What the task requires -> Using the listing below, set down each line from the line containing "For every named" through the line containing "US BSL CLOs: Monthly Arbitrage Snapshot (361, 1326)", both ends included, exactly and with nothing added.

Exercise input ->
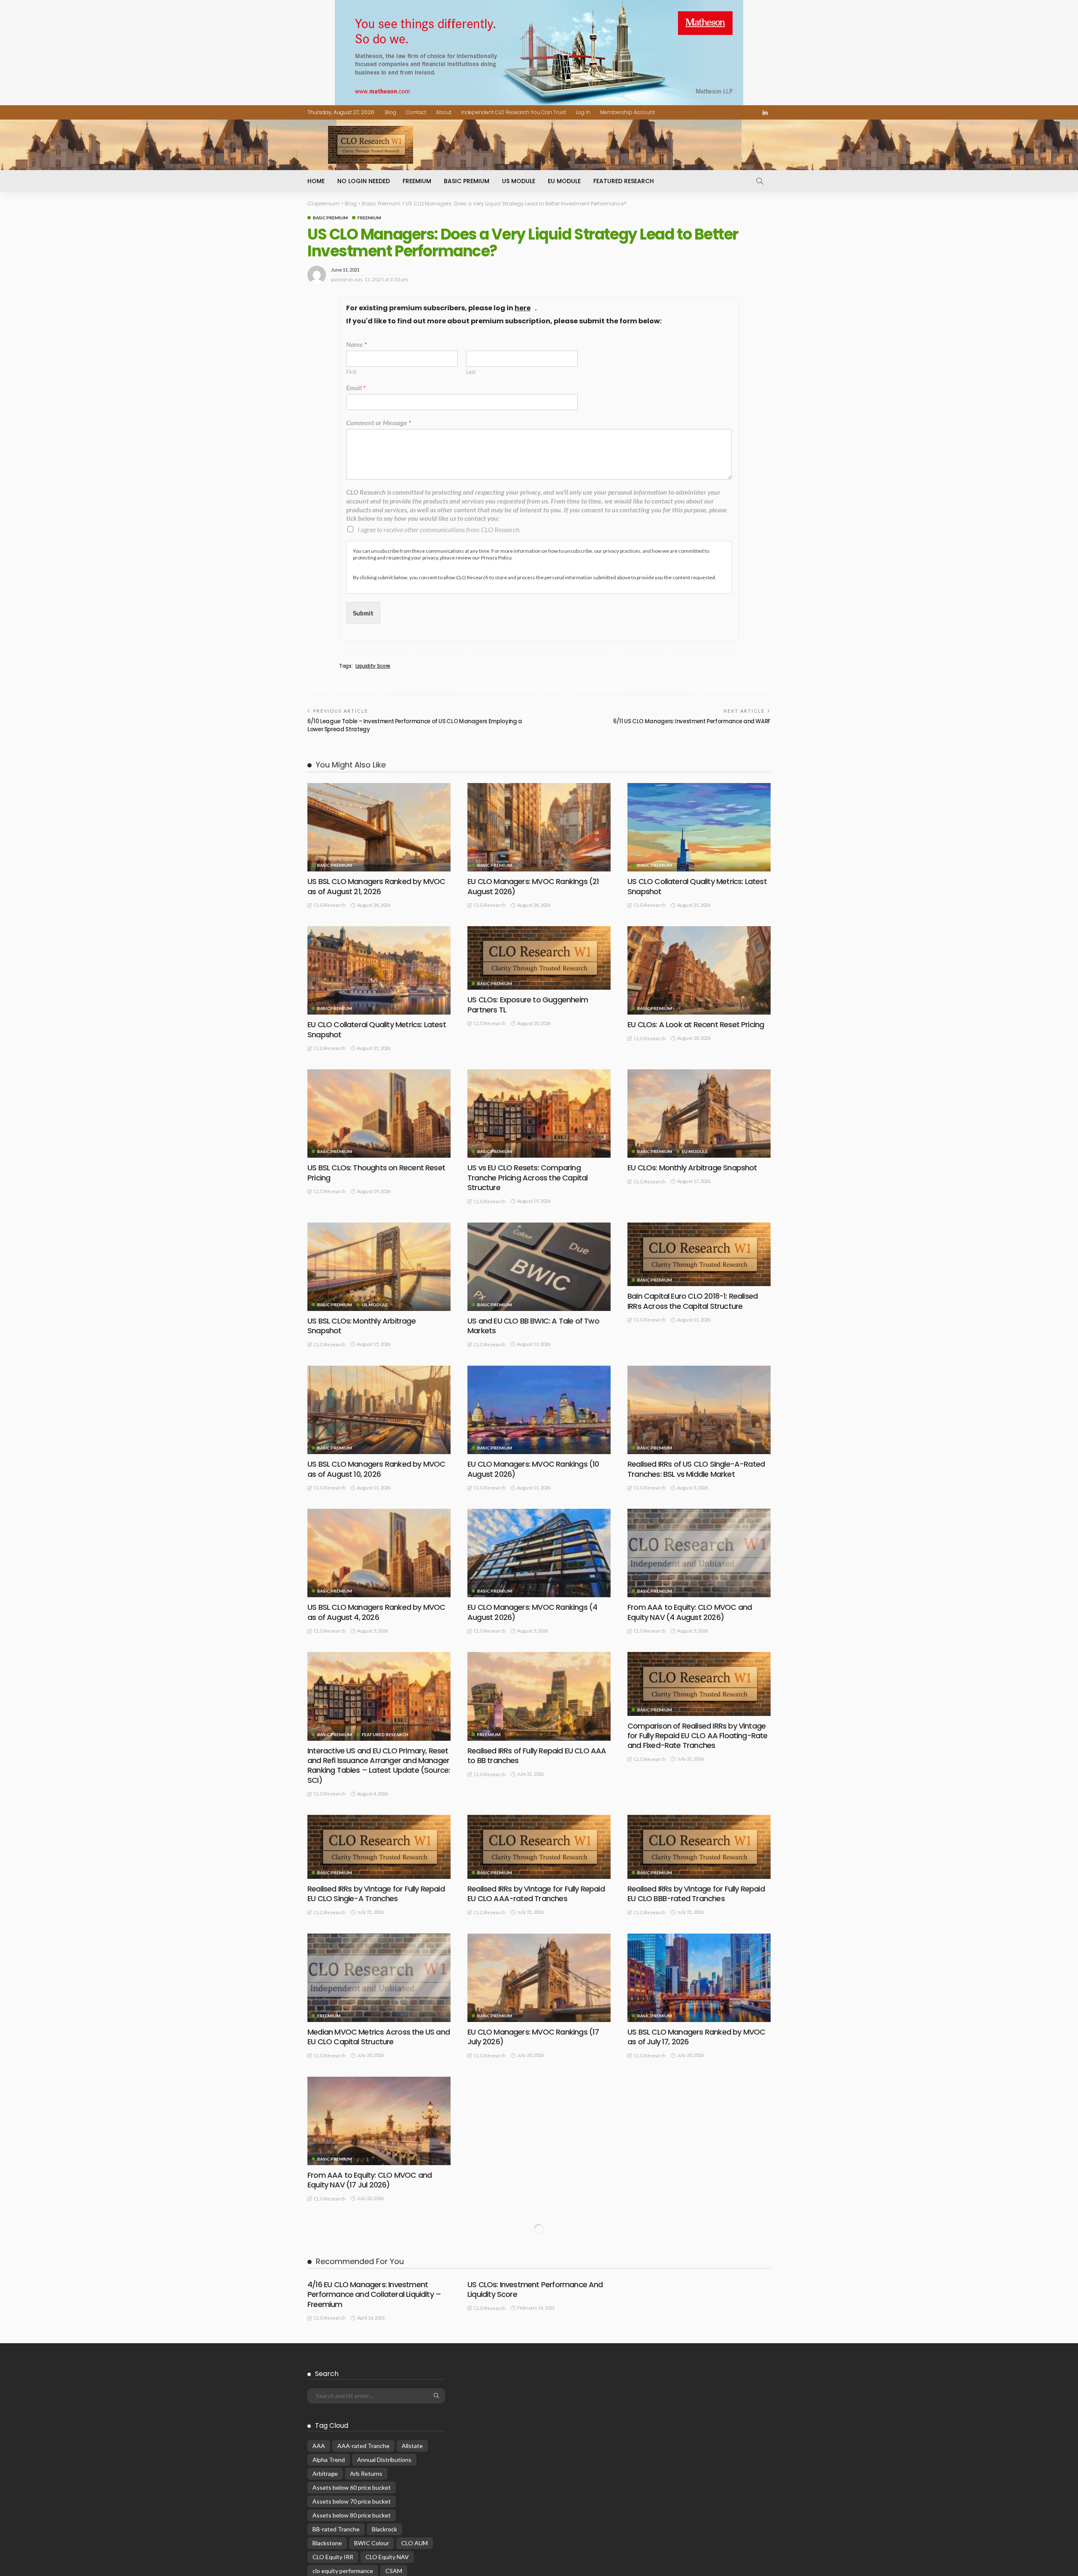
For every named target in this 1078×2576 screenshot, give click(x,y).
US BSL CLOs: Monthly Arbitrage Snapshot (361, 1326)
--
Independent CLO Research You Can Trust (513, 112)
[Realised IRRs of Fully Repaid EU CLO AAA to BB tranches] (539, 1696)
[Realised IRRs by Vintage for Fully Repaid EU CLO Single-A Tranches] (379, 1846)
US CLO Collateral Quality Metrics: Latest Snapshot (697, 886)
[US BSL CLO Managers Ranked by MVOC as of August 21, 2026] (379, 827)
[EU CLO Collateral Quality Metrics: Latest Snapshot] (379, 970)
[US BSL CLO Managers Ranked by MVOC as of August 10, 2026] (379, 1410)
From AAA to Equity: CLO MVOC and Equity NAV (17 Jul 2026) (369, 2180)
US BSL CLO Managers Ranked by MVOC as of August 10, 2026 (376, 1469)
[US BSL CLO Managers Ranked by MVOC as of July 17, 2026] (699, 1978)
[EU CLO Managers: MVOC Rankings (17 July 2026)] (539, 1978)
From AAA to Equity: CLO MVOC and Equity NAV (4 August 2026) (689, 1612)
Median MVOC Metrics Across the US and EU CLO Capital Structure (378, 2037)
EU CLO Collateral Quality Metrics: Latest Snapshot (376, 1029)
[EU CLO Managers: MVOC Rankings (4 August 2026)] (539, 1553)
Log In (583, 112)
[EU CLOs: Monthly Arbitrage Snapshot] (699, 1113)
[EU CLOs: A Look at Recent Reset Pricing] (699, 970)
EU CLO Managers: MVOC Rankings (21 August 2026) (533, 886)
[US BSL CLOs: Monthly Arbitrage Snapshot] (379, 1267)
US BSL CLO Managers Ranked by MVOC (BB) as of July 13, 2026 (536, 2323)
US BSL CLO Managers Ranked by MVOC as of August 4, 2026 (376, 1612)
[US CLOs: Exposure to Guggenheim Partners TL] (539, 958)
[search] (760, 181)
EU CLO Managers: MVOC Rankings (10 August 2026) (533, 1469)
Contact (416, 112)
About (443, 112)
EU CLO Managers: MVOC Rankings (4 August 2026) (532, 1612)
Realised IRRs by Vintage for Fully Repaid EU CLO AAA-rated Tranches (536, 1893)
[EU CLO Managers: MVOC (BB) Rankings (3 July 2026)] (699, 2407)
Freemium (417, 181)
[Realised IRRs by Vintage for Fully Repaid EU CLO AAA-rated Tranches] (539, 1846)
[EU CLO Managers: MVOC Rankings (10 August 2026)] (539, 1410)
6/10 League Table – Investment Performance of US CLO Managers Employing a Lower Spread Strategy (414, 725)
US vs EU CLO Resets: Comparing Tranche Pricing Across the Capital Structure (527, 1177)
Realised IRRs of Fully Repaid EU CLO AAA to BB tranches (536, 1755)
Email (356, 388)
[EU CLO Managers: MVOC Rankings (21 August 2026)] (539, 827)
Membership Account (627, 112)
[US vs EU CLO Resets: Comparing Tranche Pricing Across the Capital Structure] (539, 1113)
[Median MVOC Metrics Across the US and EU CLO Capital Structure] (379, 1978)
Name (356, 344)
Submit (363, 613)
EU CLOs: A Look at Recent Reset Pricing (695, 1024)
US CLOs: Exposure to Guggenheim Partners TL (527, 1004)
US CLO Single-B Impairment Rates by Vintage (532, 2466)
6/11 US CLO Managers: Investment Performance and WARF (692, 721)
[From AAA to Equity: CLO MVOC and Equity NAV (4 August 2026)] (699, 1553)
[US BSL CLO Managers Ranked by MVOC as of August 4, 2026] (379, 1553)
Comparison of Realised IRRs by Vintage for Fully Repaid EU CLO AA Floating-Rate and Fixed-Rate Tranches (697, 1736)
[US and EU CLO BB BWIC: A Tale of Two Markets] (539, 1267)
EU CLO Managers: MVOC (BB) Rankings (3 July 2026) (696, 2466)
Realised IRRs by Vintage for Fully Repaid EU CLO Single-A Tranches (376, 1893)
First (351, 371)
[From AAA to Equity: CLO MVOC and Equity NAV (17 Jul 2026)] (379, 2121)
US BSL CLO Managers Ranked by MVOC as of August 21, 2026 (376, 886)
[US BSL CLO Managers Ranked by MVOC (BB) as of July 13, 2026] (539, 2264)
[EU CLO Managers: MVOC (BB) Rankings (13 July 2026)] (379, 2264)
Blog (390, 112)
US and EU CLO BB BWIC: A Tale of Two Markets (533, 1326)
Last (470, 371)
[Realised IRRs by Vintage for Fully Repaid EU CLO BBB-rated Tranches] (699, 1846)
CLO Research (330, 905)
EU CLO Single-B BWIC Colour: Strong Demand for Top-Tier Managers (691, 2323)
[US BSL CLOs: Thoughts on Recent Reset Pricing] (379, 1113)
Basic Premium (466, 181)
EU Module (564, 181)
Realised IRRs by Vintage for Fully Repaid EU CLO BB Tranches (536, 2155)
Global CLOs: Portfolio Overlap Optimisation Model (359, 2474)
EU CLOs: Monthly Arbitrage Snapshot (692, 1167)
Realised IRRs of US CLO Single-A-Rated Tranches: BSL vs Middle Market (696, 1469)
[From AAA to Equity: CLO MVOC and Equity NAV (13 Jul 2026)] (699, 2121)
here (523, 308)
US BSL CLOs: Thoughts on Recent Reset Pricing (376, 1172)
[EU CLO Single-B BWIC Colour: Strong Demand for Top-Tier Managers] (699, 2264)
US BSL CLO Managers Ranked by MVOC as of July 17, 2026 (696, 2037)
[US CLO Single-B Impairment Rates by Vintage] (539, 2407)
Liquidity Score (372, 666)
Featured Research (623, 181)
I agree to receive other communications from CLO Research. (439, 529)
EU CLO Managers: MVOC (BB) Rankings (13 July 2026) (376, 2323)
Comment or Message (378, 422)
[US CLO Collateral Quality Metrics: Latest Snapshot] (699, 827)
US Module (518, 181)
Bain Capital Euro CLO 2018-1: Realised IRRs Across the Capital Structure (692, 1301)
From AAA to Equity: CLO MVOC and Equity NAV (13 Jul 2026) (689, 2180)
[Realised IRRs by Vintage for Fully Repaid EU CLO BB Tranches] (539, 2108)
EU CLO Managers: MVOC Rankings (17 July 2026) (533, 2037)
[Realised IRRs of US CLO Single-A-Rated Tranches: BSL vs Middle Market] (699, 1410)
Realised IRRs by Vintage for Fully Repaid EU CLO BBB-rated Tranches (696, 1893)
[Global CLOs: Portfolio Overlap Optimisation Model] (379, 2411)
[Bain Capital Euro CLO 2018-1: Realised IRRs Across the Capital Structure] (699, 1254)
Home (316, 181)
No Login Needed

Reply ->
For every named target in this 1078×2576 screenshot, give click(x,y).
US BSL CLOs: Monthly Arbitrage Snapshot (361, 1326)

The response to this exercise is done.